最初は休日に長めに時間を取って、1時間や2時間まとめて練習しようとしていました。でも、毎回まとまった時間を取れるとは限りません。
「今日は時間がないから、また今度」
そうなると、次に鍵盤へ触るまで間が空いてしまいます。そこで、長く練習することより、毎日少しでも触る方へ変えました。
今は毎朝15分ほど弾くようにしています。
15分なら、それほど構えなくても始められます。15分もできない日は、昨日つまずいたところだけ繰り返し弾いたり、指の動きを確認するだけで終わることもあります。
毎日きっちり15分やることより、鍵盤に触れる日を増やすようにしました。
このように長くまとまった時間で練習するより、毎朝少しでも鍵盤に触れる方が私にあっているようです。
若い頃の速さより小さな変化を見るようになった
私の場合、50歳から始めた、ということもあるかもしれませんが、覚えたつもりでも次の日に忘れていたり、頭では分かっているのに指がついてこなかったりすることもあります。
最初は気になりましたが、今では、若い頃と同じ速さで上達できるかどうかは、あまり考えなくなりました。
昔の自分と比べるより、
「先週より少し弾けた」
「前より指が動いた」
と、今の自分の変化を見るのがいいですし、何よりそうした変化が出るのが楽しいです。
始めた頃には何度も止まっていた小節が、ある日すっとつながる。
「お、今日は行けた」
そんな小さな変化でも、続けてきたものが少し形になったようで嬉しくなります。
昔の経験があるから簡単にできるわけでも、50歳だからできないと決まるわけでもありません。今の自分が止まっているところを見て、必要なら基礎へ戻る。それが私には合っていました。
まとめ
50歳でピアノを始めたときは、昔の経験があるので、もう少し簡単に弾けると思っていました。

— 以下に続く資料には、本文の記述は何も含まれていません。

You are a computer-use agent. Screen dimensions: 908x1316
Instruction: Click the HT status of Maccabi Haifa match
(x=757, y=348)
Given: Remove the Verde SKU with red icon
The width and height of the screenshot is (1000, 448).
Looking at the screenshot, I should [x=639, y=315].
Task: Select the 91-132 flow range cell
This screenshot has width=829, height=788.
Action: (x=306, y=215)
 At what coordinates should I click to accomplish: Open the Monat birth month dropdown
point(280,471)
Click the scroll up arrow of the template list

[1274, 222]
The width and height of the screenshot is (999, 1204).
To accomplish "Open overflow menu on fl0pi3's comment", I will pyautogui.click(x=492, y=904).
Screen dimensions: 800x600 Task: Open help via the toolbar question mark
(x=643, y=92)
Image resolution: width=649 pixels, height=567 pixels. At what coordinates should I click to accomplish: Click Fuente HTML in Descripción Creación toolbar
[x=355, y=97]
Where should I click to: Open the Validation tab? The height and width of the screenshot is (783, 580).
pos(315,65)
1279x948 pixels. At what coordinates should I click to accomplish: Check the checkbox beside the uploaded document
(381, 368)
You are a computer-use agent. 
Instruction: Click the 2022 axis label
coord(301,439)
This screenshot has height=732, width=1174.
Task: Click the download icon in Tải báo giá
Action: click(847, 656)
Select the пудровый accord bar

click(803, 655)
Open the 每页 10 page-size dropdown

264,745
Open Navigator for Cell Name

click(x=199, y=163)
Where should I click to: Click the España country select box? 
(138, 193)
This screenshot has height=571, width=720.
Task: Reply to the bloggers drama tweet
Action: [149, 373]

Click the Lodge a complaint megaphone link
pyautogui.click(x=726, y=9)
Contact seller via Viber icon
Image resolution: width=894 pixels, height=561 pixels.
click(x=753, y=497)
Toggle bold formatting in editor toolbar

でも実際には基礎へ戻り、休日のまとめ練習から毎朝15分へ変えたことで、少しずつ弾けるところが増えてきました。
基礎へ戻るのは最初こそ遠回りに思いましたが、「今日は少し動いた」と思える変化を重ねる方が、私には合っているようです。
50代から新しいことを始めたいけれど、「今さら基礎からやるのは遠回りでは」と迷っている方の、ひとつの参考になればと思います。